Tp made the cut, he is one of the 50 most beautiful on People's Magazine. well i dunt think the issue came out yet. he was the only basketball player that made the list. 

Tony is really cute and i'm glad that he made the list, there's time when i think he's ugly but most of the time he's hot. i must admit, that's y i like him and of course he's a great player too!

i dunt have the link, but if u have aol its on the opening screen. ohh yeah Halle Berry is #1

i wasn't sure where to put this topic.. either here or everything but basketball thread, so yeah.


----------



## W1Z0C0Z (Jun 18, 2002)

My thinking on the reason for Tony Parker...

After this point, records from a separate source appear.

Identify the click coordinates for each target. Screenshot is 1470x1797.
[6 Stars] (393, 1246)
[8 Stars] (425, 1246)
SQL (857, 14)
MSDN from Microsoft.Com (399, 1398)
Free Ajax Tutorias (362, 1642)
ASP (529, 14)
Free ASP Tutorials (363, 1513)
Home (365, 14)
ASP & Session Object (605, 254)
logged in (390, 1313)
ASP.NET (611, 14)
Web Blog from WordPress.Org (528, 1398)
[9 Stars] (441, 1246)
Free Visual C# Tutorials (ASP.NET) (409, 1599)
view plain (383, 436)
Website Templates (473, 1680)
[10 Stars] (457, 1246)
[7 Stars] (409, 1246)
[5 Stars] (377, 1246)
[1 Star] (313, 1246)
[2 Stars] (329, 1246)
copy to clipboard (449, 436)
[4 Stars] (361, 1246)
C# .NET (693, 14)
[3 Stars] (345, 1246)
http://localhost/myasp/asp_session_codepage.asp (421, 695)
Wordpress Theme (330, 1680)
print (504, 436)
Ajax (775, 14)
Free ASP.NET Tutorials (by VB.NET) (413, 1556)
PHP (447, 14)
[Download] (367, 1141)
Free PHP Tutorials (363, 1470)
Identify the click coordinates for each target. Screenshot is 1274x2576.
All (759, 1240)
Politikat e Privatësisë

From my male point of view he is definately not good looking. I must be missing something, but he is French. And the US currently hates the French so they probably don't want to put most French people in there. Parker is a safe pick. He gives the unique look that they have to have some of in every issue of the top 50 and he isn't that French anymore. I don't know how to explain that better, but he's playing PG for a bball team in Texas. That's pretty far from France..


----------



## grizzoistight (Jul 16, 2002)

*tony isnt a good lookin guy*

but girls like that look for some reason
i remember i was havin a party on draft day and when he got drafted this girl was like damn hes fine..theres really only one guy who should make peoples from the nba and thats wally.. but after his performance in the playoffs  
if this is good looking then ..


----------



## XxMia_9xX (Oct 5, 2002)

o0o hehe i forgot not much girls go in this forum... but yea i knoe he's not that good looking to be in it, but its still pretty cool. 

i think the reason y he's in it is 'cuz of his age. they pick pick people from different things dey do from actors, singers, and players. i think they picked him 'cuz he's 21, is kinda cute, and he was playing really good ( good meaning in the regular season) and yeah he's french. so wuteva.... ish all good.


----------



## bfan1 (Mar 5, 2003)

*good for a double take?*

I saw this and busted a gut...you are joking right? FYI-I am F.


----------



## Dynasty Raider (Nov 15, 2002)

*Re: tony isnt a good lookin guy*



> Originally posted by <b>grizzoistight</b>!



I think he's VERY attractive, with bedroom type eyes and a sly smile. He also has that quiet masculine demeanor.

I think People is on to something; a different look from the typical bald basketball player. Congrats to Tony --- NOW, TONY --- PLAY BALL LIKE YOU CAN. Don't become another Rick Fox.


----------



## YRox (Apr 15, 2003)

yeah, I was kinda surprised when I heard it on TNT last night. I think he's cute in a child-like way, but in no ways "hot" or "beautiful"...


----------



## ltrain99 (Apr 27, 2003)

When Shaq was askled to comment on Parkers selection and y he wasnt selected he responded "I'm not beautiful I'm gorgeous":laugh:


----------



## bfan1 (Mar 5, 2003)

*Re: Re: tony isnt a good lookin guy*



> Originally posted by <b>Dynasty Raider</b>!
> 
> I think he's VERY attractive, with bedroom type eyes and a sly smile. He also has that quiet masculine demeanor.



I think he looks like Jack Nicholson-


----------



## Dynasty Raider (Nov 15, 2002)

*Re: Re: Re: tony isnt a good lookin guy*



> Originally posted by <b>bfan1</b>!
> 
> I think he looks like Jack Nicholson-



That's funny. But, I see how you got there! Tony is cuter!!


----------



## bfan1 (Mar 5, 2003)

> Originally posted by <b>W1Z0C0Z</b>!
> My thinking on the reason for Tony Parker...
> 
> From my male point of view he is definately not good looking. I must be missing something, but he is French. And the US currently hates the French so they probably don't want to put most French people in there. Parker is a safe pick. He gives the unique look that they have to have some of in every issue of the top 50 and he isn't that French anymore. I don't know how to explain that better, but he's playing PG for a bball team in Texas. That's pretty far from France..


You hit the nail on the head-it's all politics and public relations.


----------



## andras (Mar 19, 2003)

listing 'the 50 most beautiful' is crazy. tony looks fine - at first sight I don't see any competition in the league - meaning he can participate on such a list



> Originally posted by <b>16</b>!
> tony parker looks just like a typical arab !!!!!!


I understand why you posted that  smiley, because you have to be ****ed up to call this kid a typical arab


----------